> Extracted material
* Begin *
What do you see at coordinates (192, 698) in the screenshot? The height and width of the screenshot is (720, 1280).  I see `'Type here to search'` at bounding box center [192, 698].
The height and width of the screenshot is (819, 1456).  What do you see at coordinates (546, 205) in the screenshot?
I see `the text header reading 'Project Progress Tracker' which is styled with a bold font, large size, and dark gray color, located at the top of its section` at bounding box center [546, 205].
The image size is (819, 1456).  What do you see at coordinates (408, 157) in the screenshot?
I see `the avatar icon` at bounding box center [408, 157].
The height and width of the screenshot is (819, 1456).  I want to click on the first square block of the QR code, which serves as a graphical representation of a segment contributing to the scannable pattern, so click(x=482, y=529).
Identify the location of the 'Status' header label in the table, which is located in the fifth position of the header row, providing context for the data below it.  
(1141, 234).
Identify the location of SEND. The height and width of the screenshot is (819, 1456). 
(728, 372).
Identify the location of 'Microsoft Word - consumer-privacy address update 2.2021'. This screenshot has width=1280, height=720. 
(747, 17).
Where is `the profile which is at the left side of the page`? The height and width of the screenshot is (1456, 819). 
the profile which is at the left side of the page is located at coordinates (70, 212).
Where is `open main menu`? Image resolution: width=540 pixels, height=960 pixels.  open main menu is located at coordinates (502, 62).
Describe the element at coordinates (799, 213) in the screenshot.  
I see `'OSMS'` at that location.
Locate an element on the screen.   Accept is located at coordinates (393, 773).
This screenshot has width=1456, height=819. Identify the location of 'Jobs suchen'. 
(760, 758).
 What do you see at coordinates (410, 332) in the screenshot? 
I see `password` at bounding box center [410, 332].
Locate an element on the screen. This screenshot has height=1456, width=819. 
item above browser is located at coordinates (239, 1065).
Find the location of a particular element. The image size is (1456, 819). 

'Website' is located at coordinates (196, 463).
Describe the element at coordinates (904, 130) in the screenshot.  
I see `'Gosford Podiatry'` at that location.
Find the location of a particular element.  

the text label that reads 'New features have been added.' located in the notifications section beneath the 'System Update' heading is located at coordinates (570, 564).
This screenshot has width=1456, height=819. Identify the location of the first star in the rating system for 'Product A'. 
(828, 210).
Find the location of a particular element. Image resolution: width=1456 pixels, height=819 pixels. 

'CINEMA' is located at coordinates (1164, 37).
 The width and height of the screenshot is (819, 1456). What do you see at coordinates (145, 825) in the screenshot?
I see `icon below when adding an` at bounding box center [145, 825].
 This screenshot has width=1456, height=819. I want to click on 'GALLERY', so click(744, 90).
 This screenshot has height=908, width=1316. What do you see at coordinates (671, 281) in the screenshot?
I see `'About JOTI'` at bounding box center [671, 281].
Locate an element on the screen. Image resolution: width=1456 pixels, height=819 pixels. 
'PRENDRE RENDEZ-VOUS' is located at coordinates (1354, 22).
* End *
> Aim of the exercise
Could you repeat all the lines above, swapping every "Identify the location of" for "Give the position of" and leaving everything else unchanged?

> Solution to this exercise
What do you see at coordinates (192, 698) in the screenshot? The height and width of the screenshot is (720, 1280).  I see `'Type here to search'` at bounding box center [192, 698].
The height and width of the screenshot is (819, 1456).  What do you see at coordinates (546, 205) in the screenshot?
I see `the text header reading 'Project Progress Tracker' which is styled with a bold font, large size, and dark gray color, located at the top of its section` at bounding box center [546, 205].
The image size is (819, 1456).  What do you see at coordinates (408, 157) in the screenshot?
I see `the avatar icon` at bounding box center [408, 157].
The height and width of the screenshot is (819, 1456).  I want to click on the first square block of the QR code, which serves as a graphical representation of a segment contributing to the scannable pattern, so click(x=482, y=529).
Give the position of the 'Status' header label in the table, which is located in the fifth position of the header row, providing context for the data below it.  
(1141, 234).
Give the position of SEND. The height and width of the screenshot is (819, 1456). 
(728, 372).
Give the position of 'Microsoft Word - consumer-privacy address update 2.2021'. This screenshot has width=1280, height=720. 
(747, 17).
Where is `the profile which is at the left side of the page`? The height and width of the screenshot is (1456, 819). 
the profile which is at the left side of the page is located at coordinates (70, 212).
Where is `open main menu`? Image resolution: width=540 pixels, height=960 pixels.  open main menu is located at coordinates (502, 62).
Describe the element at coordinates (799, 213) in the screenshot.  
I see `'OSMS'` at that location.
Locate an element on the screen.   Accept is located at coordinates (393, 773).
This screenshot has width=1456, height=819. Give the position of 'Jobs suchen'. 
(760, 758).
 What do you see at coordinates (410, 332) in the screenshot? 
I see `password` at bounding box center [410, 332].
Locate an element on the screen. This screenshot has height=1456, width=819. 
item above browser is located at coordinates (239, 1065).
Find the location of a particular element. The image size is (1456, 819). 

'Website' is located at coordinates (196, 463).
Describe the element at coordinates (904, 130) in the screenshot.  
I see `'Gosford Podiatry'` at that location.
Find the location of a particular element.  

the text label that reads 'New features have been added.' located in the notifications section beneath the 'System Update' heading is located at coordinates (570, 564).
This screenshot has width=1456, height=819. Give the position of the first star in the rating system for 'Product A'. 
(828, 210).
Find the location of a particular element. Image resolution: width=1456 pixels, height=819 pixels. 

'CINEMA' is located at coordinates (1164, 37).
 The width and height of the screenshot is (819, 1456). What do you see at coordinates (145, 825) in the screenshot?
I see `icon below when adding an` at bounding box center [145, 825].
 This screenshot has width=1456, height=819. I want to click on 'GALLERY', so click(744, 90).
 This screenshot has height=908, width=1316. What do you see at coordinates (671, 281) in the screenshot?
I see `'About JOTI'` at bounding box center [671, 281].
Locate an element on the screen. Image resolution: width=1456 pixels, height=819 pixels. 
'PRENDRE RENDEZ-VOUS' is located at coordinates (1354, 22).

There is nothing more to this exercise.